== What is being asked ==
Scan the listing and copy each line where the word "High" is present.

== Available data ==
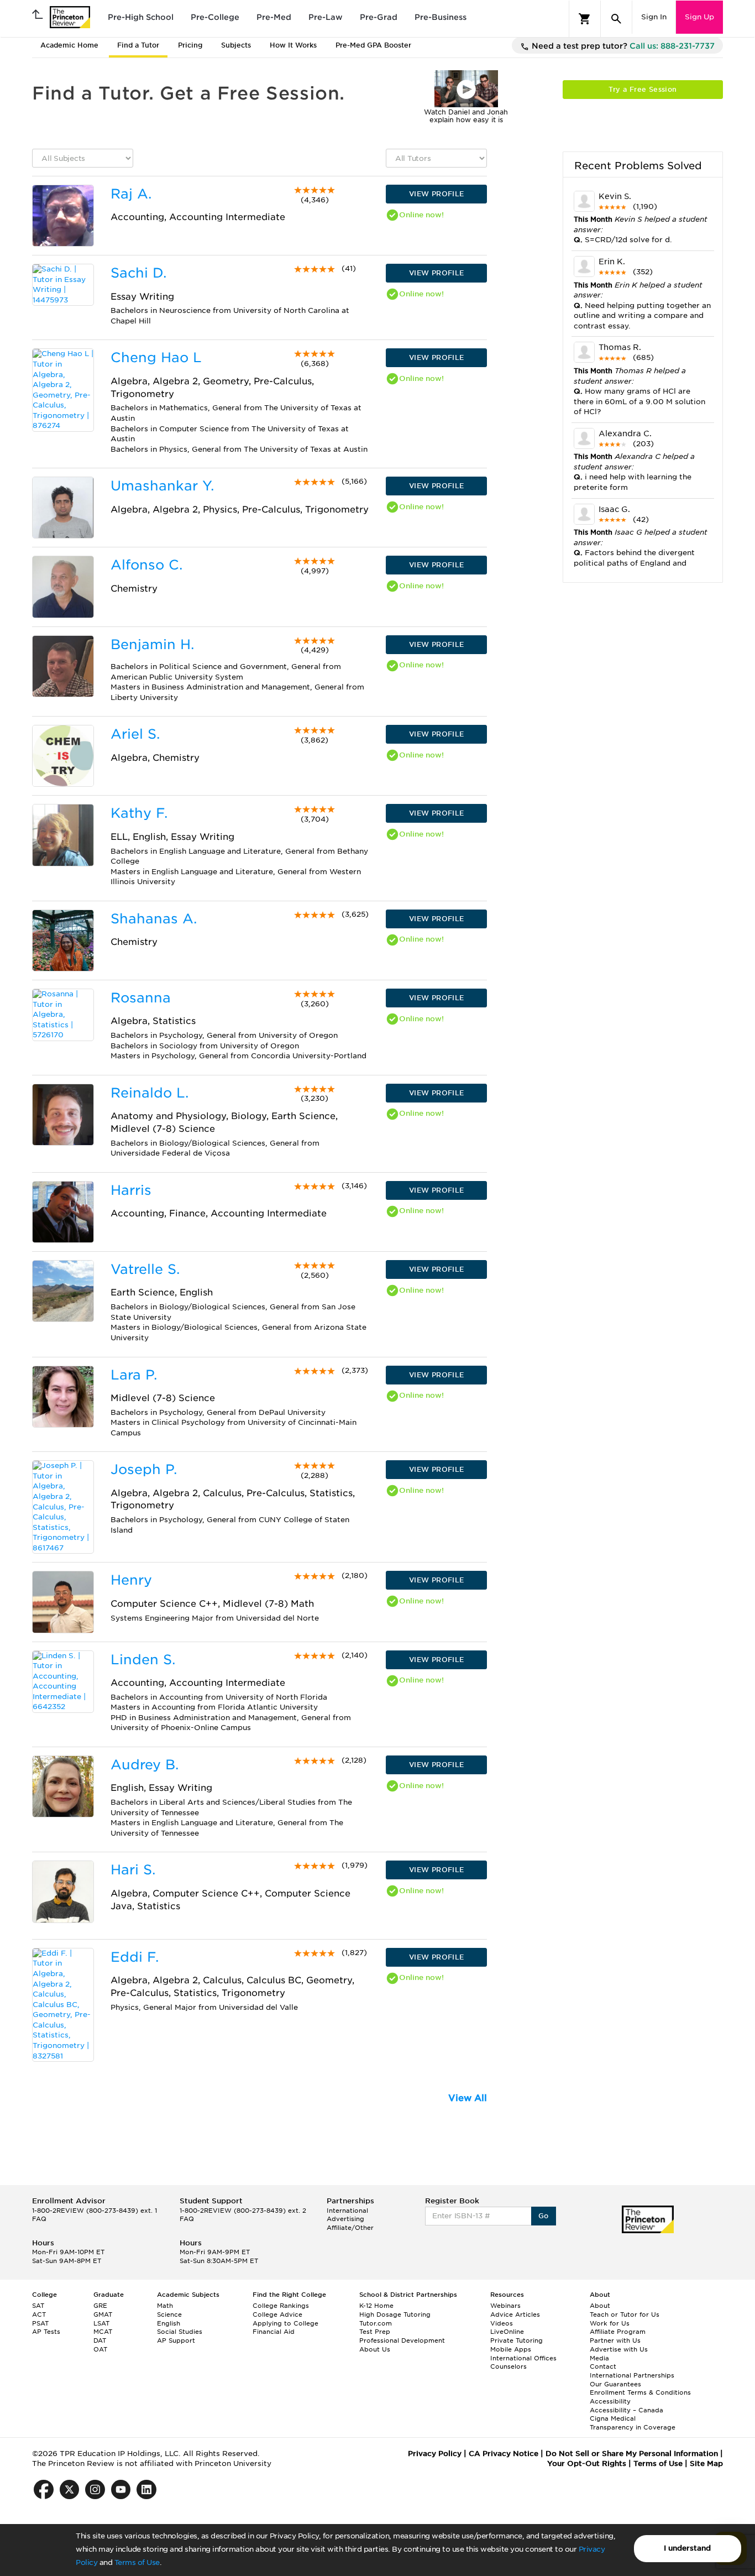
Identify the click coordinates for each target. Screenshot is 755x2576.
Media (599, 2358)
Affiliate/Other (350, 2228)
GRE (100, 2305)
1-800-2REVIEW (94, 2210)
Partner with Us (615, 2340)
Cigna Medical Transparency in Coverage (632, 2423)
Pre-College (215, 17)
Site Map (706, 2463)
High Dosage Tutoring (395, 2314)
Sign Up (699, 17)
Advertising (345, 2219)
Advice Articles (515, 2314)
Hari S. (133, 1870)
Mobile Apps (510, 2349)
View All (467, 2098)
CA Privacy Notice (503, 2453)
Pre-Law (325, 17)
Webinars (505, 2305)
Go (543, 2216)
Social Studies (179, 2331)
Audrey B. (145, 1765)
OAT (100, 2349)
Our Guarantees (615, 2384)
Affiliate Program (618, 2331)
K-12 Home (376, 2305)
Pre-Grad (378, 17)
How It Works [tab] (293, 45)
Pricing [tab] (190, 45)
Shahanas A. (154, 919)
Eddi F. (135, 1957)
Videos (501, 2323)
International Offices (523, 2358)
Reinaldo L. (149, 1093)
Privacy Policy (435, 2453)
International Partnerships (632, 2375)
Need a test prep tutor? (622, 45)
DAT (99, 2340)
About (600, 2305)
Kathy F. (139, 813)
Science (169, 2314)
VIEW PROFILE (436, 194)
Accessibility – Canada (626, 2410)
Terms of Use (137, 2562)
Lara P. (134, 1375)
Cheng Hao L (156, 357)
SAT (38, 2305)
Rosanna (141, 998)
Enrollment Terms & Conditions (640, 2392)
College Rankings (281, 2305)
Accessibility (610, 2401)
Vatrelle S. (145, 1269)
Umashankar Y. (162, 486)
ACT (39, 2314)
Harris (131, 1190)
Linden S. (143, 1660)
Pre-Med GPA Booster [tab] (373, 45)
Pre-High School (141, 17)
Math (165, 2305)
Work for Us (610, 2323)
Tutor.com (375, 2323)
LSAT (101, 2323)
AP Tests (46, 2331)
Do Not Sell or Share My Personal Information (632, 2453)
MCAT (102, 2331)
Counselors (508, 2366)
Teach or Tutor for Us (624, 2314)
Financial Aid (274, 2331)
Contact (603, 2366)
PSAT (40, 2323)
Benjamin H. (152, 644)
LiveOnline (507, 2331)
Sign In (654, 17)
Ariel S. (135, 734)
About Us (374, 2349)
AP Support (176, 2340)
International (347, 2210)
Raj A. (131, 194)
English (168, 2323)
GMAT (102, 2314)
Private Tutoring (516, 2340)
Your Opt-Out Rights (586, 2463)
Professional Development (402, 2340)
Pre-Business (440, 17)
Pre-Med (273, 17)
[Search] (616, 19)
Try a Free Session (643, 89)
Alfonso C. (146, 565)
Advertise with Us (619, 2349)
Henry (131, 1580)
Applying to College (285, 2323)
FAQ (39, 2219)
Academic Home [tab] (69, 45)
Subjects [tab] (236, 45)
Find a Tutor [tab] (138, 45)
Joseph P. (144, 1469)
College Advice (277, 2314)
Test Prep (374, 2331)
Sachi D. (138, 273)
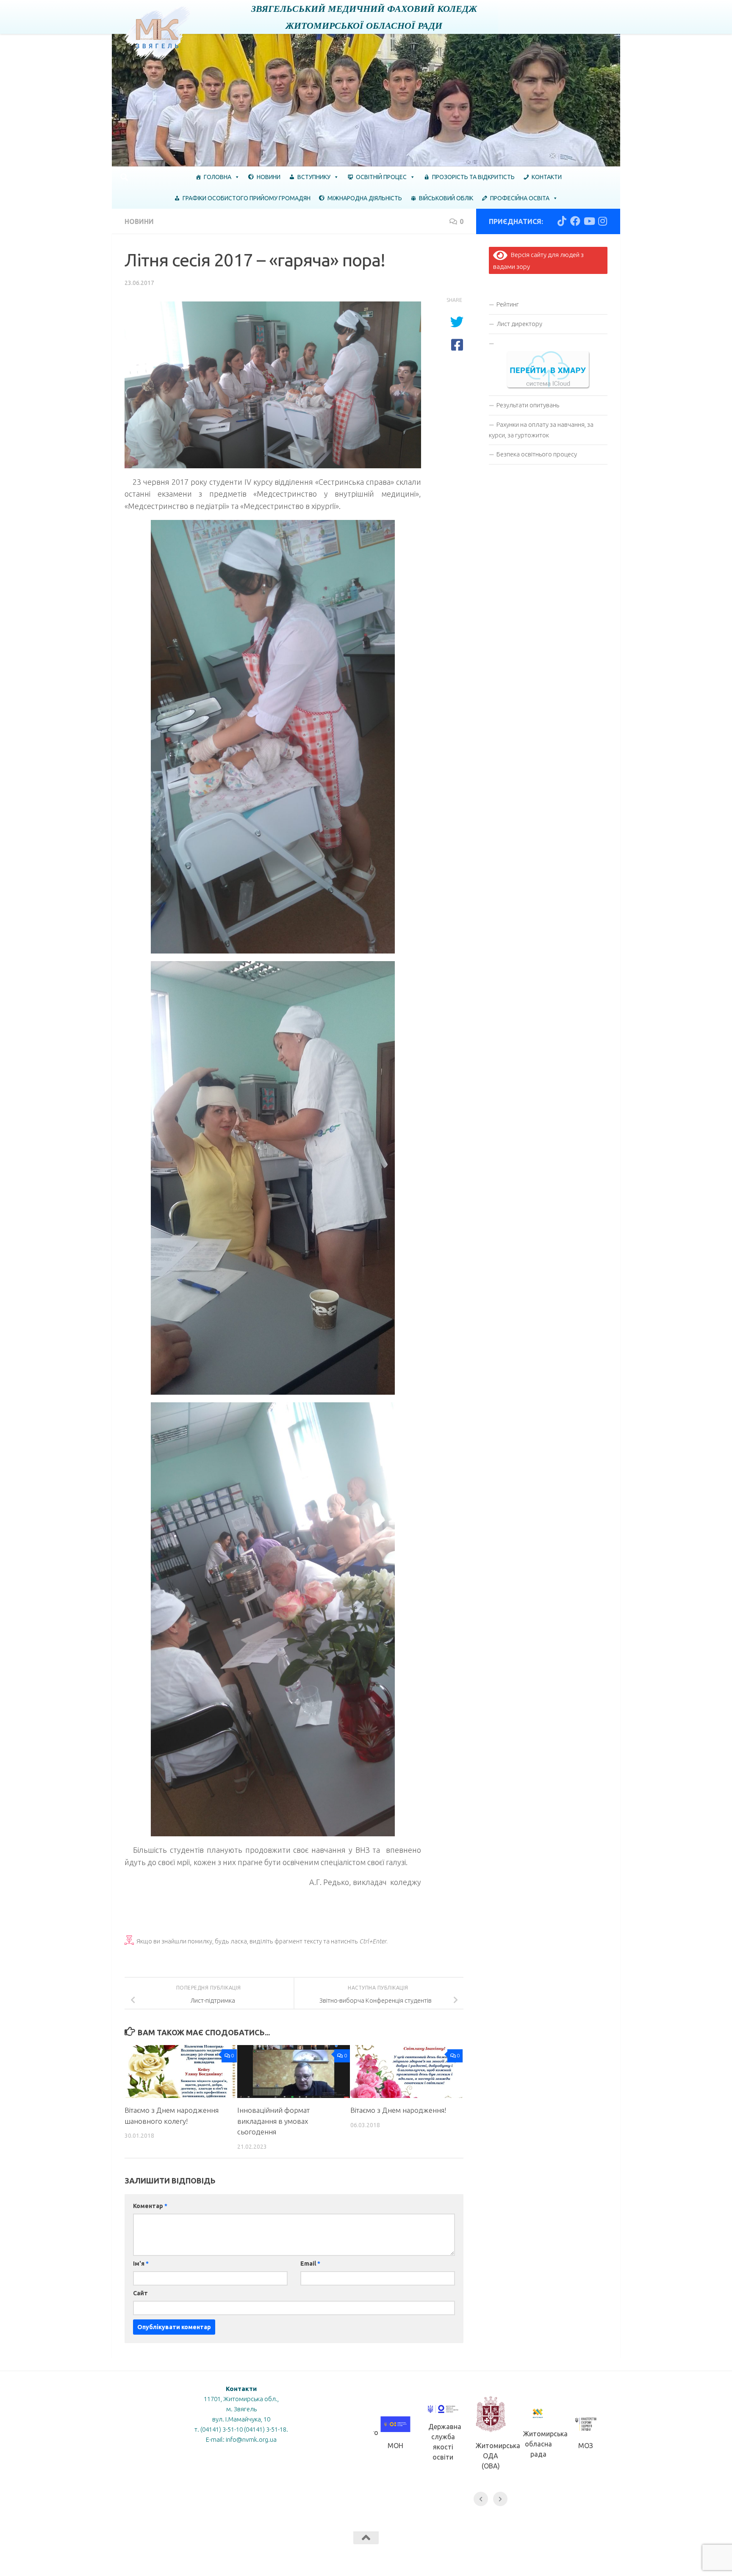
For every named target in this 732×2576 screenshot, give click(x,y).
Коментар (150, 2206)
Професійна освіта (519, 198)
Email (310, 2263)
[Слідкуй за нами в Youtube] (589, 221)
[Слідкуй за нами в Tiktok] (562, 221)
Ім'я (141, 2263)
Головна (217, 177)
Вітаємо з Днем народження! (398, 2110)
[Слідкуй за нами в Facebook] (575, 221)
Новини (268, 177)
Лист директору (519, 323)
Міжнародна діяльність (364, 198)
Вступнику (313, 177)
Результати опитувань (527, 405)
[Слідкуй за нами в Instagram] (602, 221)
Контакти (547, 177)
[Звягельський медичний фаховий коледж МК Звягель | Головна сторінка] (158, 33)
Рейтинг (507, 304)
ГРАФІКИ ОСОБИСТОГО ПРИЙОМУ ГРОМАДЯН (247, 198)
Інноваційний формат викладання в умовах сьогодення (273, 2121)
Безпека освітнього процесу (536, 454)
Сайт (140, 2293)
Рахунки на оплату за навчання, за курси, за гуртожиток (541, 430)
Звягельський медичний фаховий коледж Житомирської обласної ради (364, 17)
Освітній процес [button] (381, 177)
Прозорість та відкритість (473, 177)
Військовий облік (446, 198)
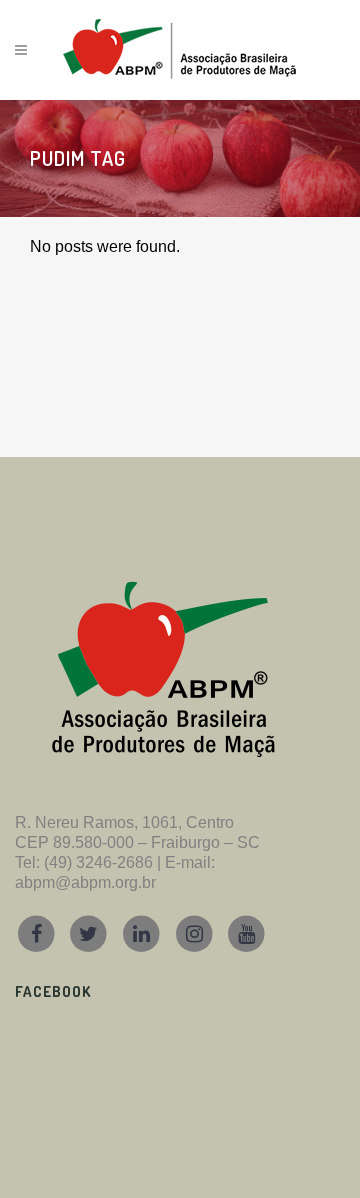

== Exercise output ==
High Dosage Tutoring (395, 2314)
Pre-High School (141, 17)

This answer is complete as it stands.